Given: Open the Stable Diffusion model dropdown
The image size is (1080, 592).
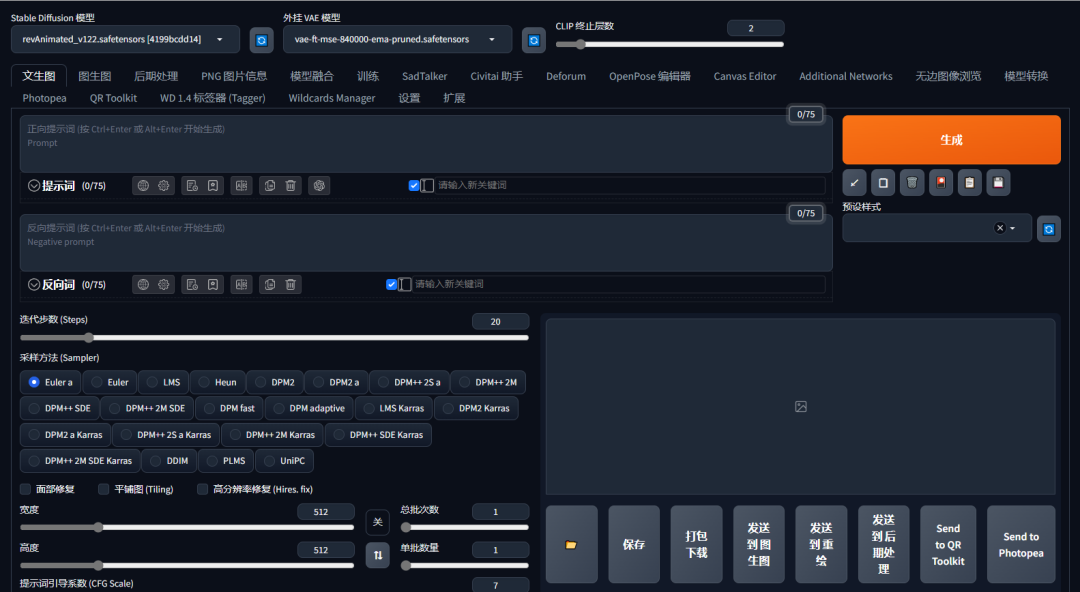Looking at the screenshot, I should [x=125, y=40].

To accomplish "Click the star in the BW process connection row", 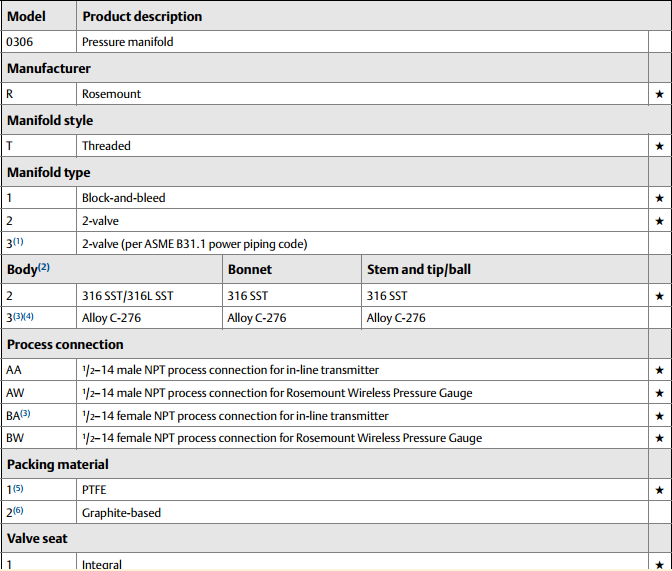I will (x=659, y=438).
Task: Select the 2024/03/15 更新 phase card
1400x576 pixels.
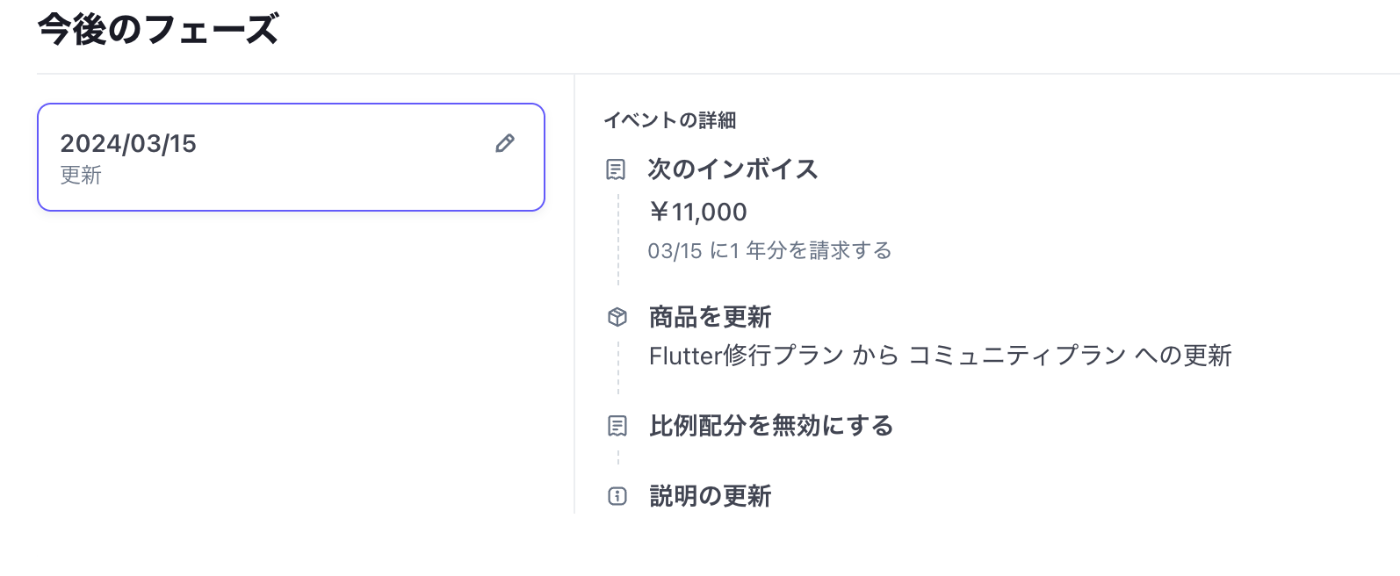Action: 290,158
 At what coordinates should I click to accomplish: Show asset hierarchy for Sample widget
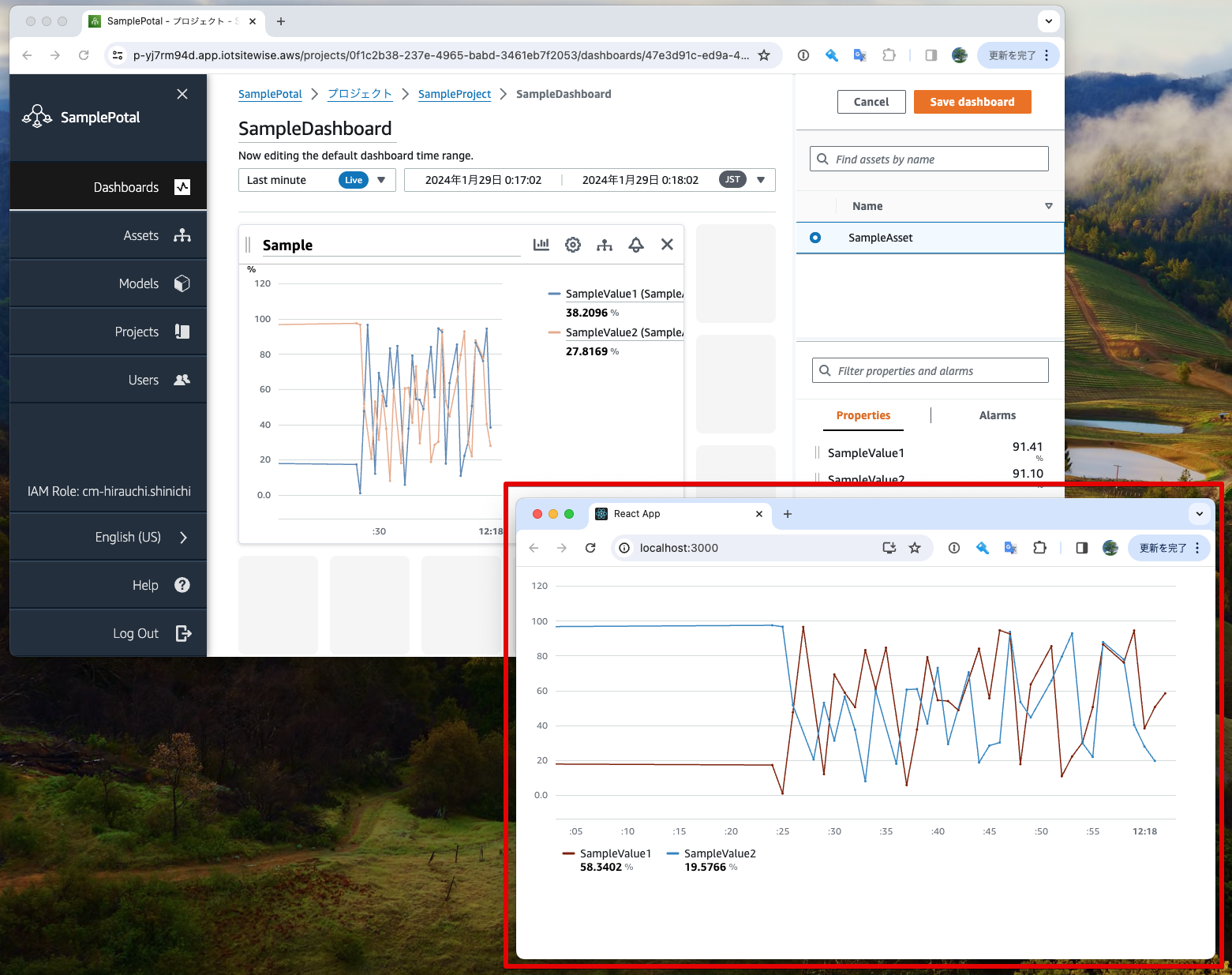point(605,245)
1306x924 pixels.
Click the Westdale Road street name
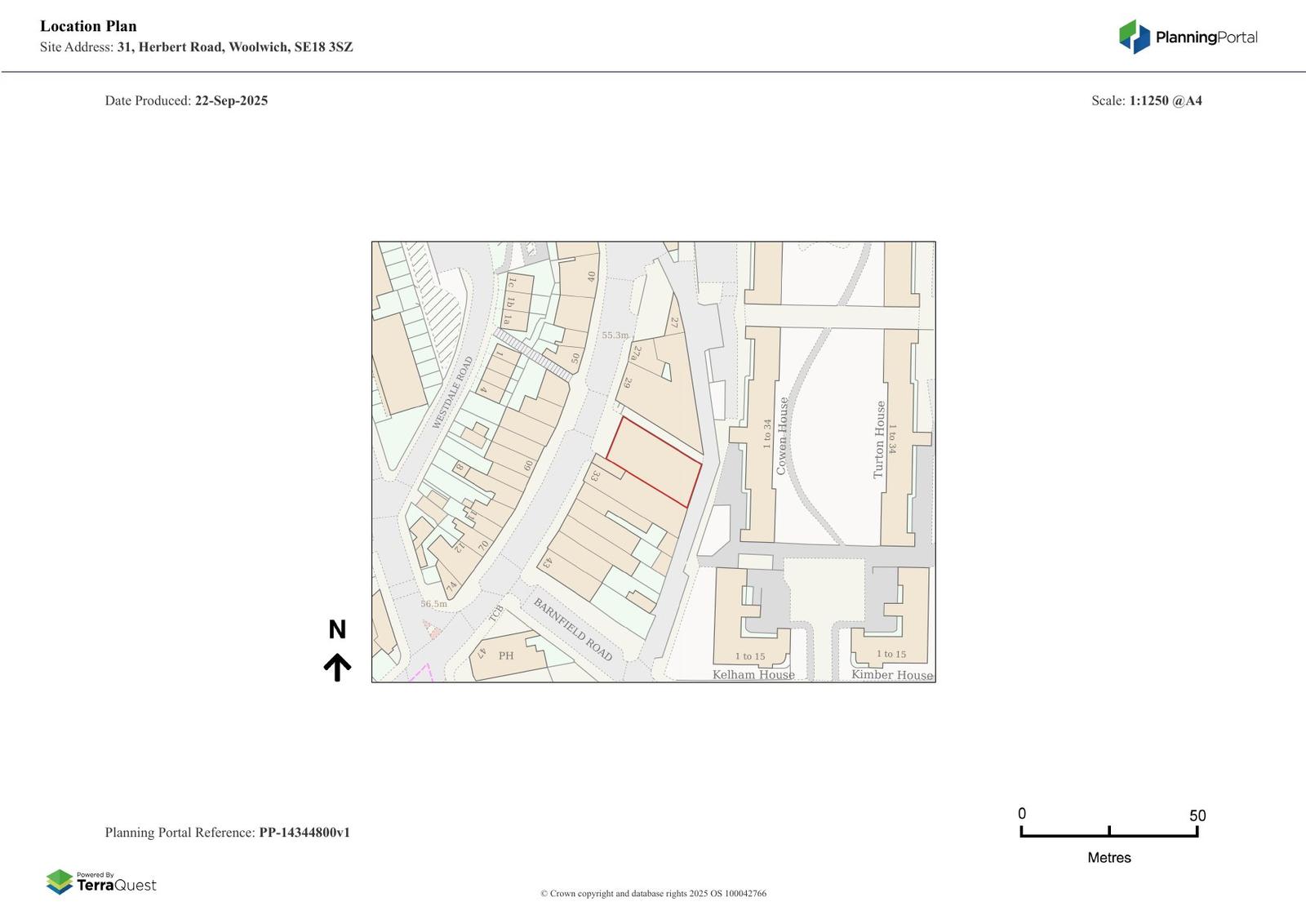(454, 392)
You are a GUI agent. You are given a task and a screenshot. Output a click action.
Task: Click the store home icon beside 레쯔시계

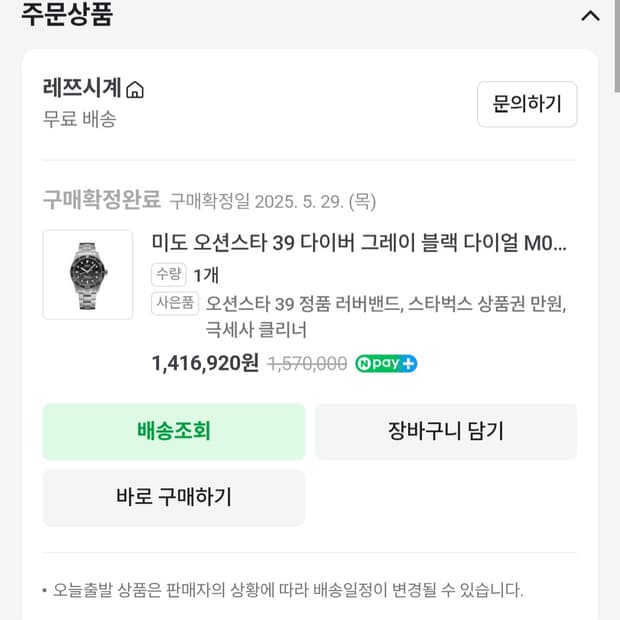point(135,90)
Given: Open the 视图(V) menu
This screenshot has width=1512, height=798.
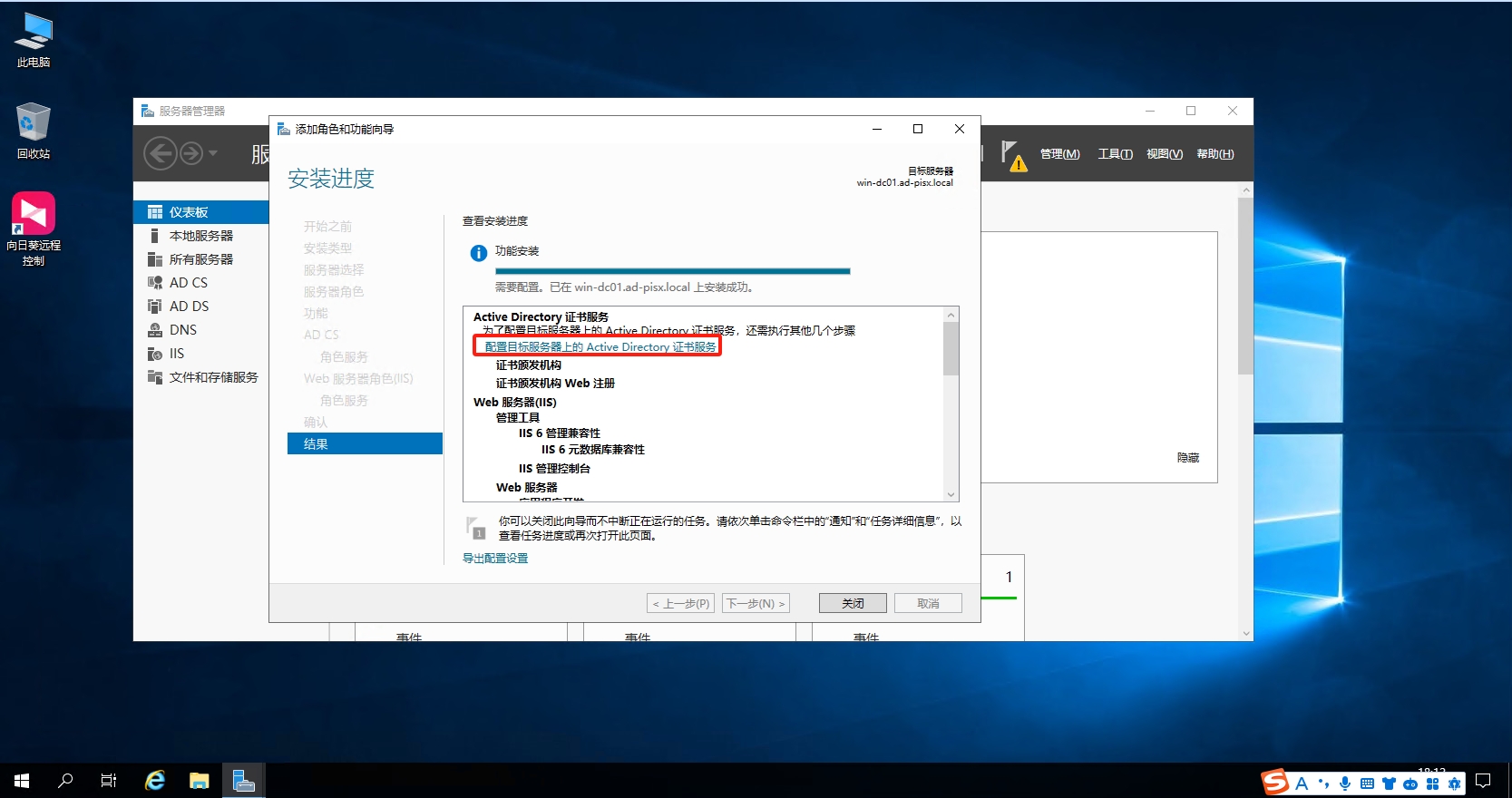Looking at the screenshot, I should [1164, 154].
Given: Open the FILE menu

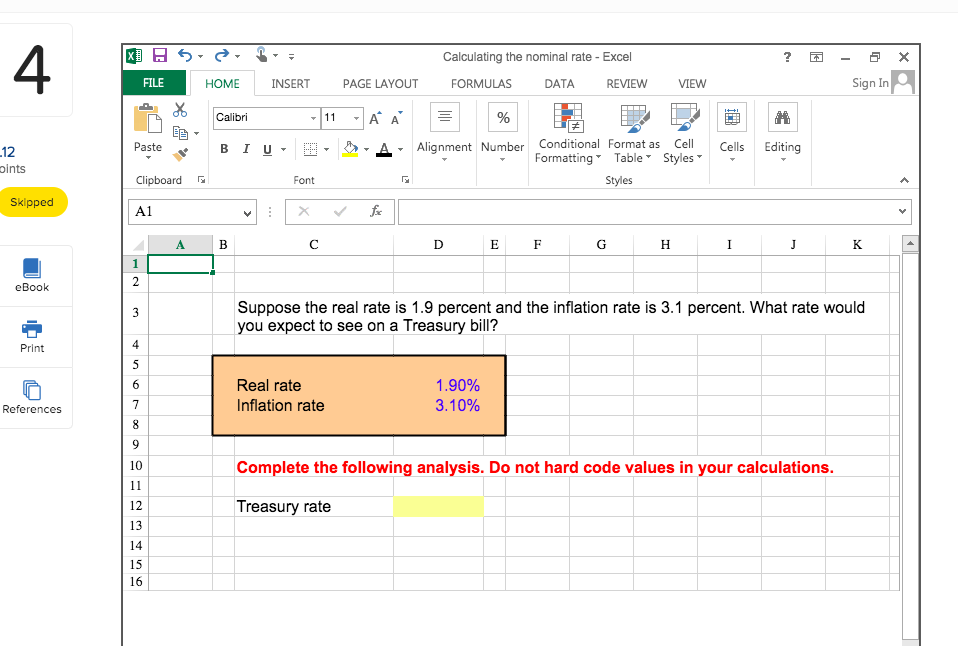Looking at the screenshot, I should click(x=154, y=83).
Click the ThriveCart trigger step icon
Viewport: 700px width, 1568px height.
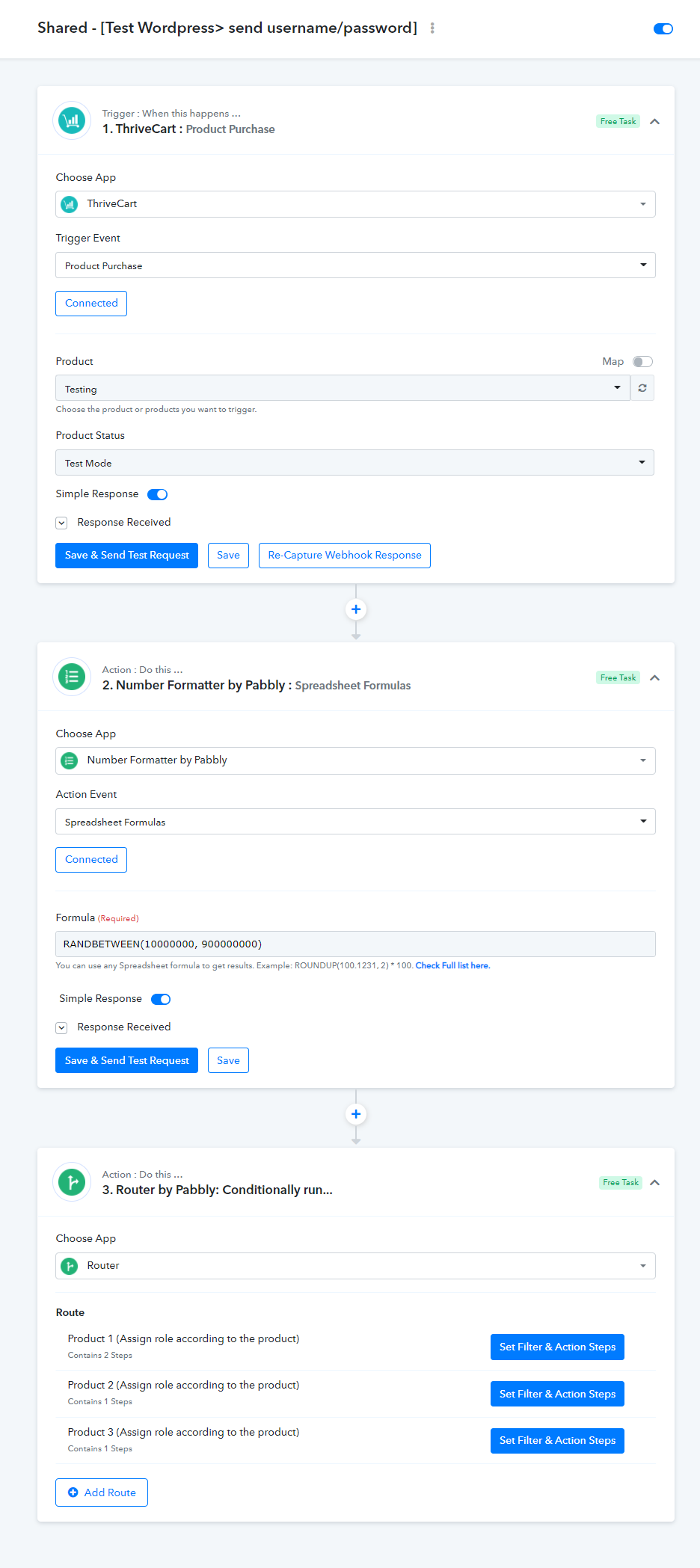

● Directive: Copy the records into a numbered list, starting at the line that contains "Task: Select the 2024/03/15 更新 phase card" and ending at the end of the records, with both ends included. Leave out blank lines and pictures.

● Written answer:
1. Task: Select the 2024/03/15 更新 phase card
2. 1400x576 pixels.
3. Action: 290,158
4.  At what coordinates should I click to accomplish: Show asset hierarchy for Sample widget
5. point(605,245)
6. 1306x924 pixels.
7. Click the Westdale Road street name
8. (454, 392)
9. You are a GUI agent. You are given a task and a screenshot. Output a click action.
10. Task: Click the store home icon beside 레쯔시계
11. point(135,90)
12. Given: Open the 视图(V) menu
13. This screenshot has width=1512, height=798.
14. Looking at the screenshot, I should [1164, 154].
15. Given: Open the FILE menu
16. Looking at the screenshot, I should click(x=154, y=83).
17. Click the ThriveCart trigger step icon
18. Viewport: 700px width, 1568px height.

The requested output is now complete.